The S27 has learned a new trick, too: a multiple graphics card technology that S3 calls… MultiChrome, of course. Like the current low-end SLI options from NVIDIA—and like ATI’s plans for Radeon X1300 CrossFire—MultiChrome will need no external connectors to operate, instead passing data over PCI Express lanes. To their great credit, S3 and VIA have decided to make MultiChrome a platform-independent affair; any capable PCI Express implementation should be able to work with MultiChrome, with no bogus driver-based lock-outs like NVIDIA and ATI impose with SLI and CrossFire.

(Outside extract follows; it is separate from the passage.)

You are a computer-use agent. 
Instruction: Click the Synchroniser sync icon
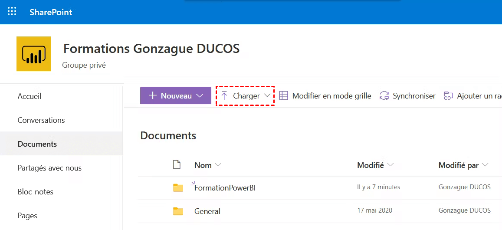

I somehow failed to ask how S3 handles load sharing between two cards and whether they’re planning to use a feature like application profiles to help determine which load-balancing method is best for a given application. They did say, though, that performance scales up to roughly 75% higher than a single S27 card, which isn’t bad given the connector-less implementation. I expect to get my hands on a dual S27 configuration before too long, so we’ll get those questions answered soon.

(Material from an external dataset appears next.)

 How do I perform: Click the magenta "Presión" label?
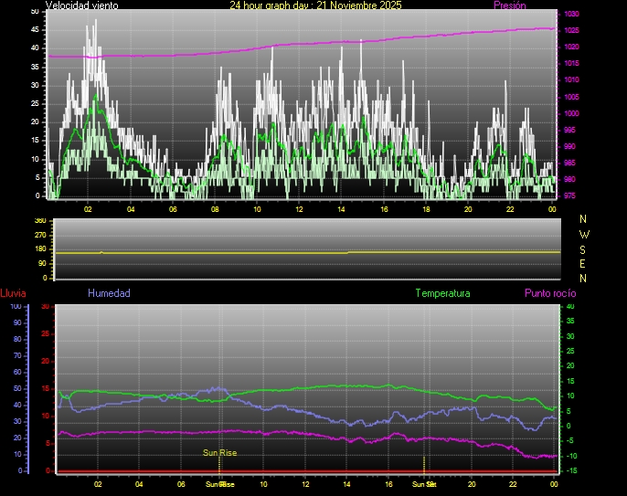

The S25 is the lower end part, and with peak clock speeds of 600/400MHz for GPU core and memory, it will do battle with the Radeon X1300 HyperMemory and GeForce 6200 TurboCache cards of the world. Indeed, S3 has endowed the S25 with its own AcceleRAM tech, which is the same basic thing as TurboCache and HyperMemory: the S25 can read from and write to main system memory over the PCI Express interface, just as it can to local memory. S25 AcceleRAM cards will come with anywhere from 32 to 128MB of local memory, and they’ll allocate more space in system memory to expand their effective storage space.


Both S20 series GPUs come with the latest version of S3’s Chromotion video engine, massaged and revamped from past Chrome products. Chromotion 3.0 will support WMV HD acceleration, but stops short of support for H.264 decode acceleration—a compute-intensive task that will likely challenge the ATI and NVIDIA chips in this segment. The S20’s display engine can drive an HDTV in modes up to 1080p or a couple of LCD displays via a pair of DVI channels. Like most DX9 GPUs, S3 expects the S20 to be capable of handling Windows Vista’s AeroGlass interface, and the S20 can even run in 10-bit-per-color-channel video modes for high-color photo editing and the like.

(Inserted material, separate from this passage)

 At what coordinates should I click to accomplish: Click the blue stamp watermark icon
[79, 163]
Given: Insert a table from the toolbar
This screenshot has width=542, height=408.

As one might expect given S3’s focus on performance per watt, mobile versions of the S20 series are in the works. Also, S3 has big plans for future GPU generations. Rather than aim for Shader Model 3.0, where the S20’s primary competitors are now, S3 is planning a jump to Shader Model 4.0 in its next-gen GPUs.

As ever, the Chrome S20’s success in North America will hinge on actual availability of the product. (We can talk about driver quality and game compatibility, as well, but not if the cards aren’t selling.) S3 says cards based on the Chrome S20 chips will be available today in China, and that it’s working on getting major, respected U.S. e-tailers to make cards available on these shores. We’ll be watching to see what develops.